Records from a data source:
------

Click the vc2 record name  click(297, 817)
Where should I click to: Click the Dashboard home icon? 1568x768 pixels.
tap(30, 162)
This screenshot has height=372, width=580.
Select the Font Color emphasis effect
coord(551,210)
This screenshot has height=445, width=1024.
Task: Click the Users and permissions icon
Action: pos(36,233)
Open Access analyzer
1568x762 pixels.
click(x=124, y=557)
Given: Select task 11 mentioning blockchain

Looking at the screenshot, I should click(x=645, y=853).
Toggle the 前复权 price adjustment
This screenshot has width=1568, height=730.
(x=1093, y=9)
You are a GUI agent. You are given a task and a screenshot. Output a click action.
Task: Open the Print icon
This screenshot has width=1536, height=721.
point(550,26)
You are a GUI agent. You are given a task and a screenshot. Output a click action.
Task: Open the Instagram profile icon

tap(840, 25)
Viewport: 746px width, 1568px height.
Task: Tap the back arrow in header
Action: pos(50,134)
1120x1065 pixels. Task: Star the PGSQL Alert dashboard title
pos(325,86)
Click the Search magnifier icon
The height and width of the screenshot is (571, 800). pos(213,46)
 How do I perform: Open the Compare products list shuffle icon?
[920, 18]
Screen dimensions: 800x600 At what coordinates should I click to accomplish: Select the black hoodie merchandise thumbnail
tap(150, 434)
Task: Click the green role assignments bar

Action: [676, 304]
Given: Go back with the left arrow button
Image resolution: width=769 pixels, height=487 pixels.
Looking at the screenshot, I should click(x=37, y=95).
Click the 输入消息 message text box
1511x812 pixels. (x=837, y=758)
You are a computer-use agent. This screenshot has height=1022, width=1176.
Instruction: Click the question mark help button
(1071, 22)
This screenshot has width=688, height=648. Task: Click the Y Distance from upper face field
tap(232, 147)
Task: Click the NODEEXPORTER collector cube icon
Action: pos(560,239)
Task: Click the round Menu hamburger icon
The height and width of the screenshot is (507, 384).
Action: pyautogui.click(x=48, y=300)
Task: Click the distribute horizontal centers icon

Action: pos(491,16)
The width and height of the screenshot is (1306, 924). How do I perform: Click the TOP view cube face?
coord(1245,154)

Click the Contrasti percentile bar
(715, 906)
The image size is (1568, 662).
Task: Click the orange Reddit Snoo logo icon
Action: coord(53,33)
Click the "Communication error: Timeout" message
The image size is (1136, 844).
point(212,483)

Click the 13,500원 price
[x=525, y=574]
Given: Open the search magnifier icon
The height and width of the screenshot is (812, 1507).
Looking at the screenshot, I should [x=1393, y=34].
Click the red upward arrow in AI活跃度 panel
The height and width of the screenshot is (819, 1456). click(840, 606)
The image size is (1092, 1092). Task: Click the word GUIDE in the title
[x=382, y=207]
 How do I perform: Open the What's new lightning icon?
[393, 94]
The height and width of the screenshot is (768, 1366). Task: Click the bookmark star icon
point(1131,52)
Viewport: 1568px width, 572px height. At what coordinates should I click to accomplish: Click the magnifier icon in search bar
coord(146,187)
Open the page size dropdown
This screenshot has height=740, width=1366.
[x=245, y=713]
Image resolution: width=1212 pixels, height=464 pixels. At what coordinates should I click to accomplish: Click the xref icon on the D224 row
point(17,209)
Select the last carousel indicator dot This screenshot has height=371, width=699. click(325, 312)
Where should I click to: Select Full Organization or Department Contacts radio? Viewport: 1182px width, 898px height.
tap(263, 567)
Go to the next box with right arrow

------

### Task brief
Across all the entries above, how many lines have the word "with" in them? Only the number, please.

### Response to the exercise
2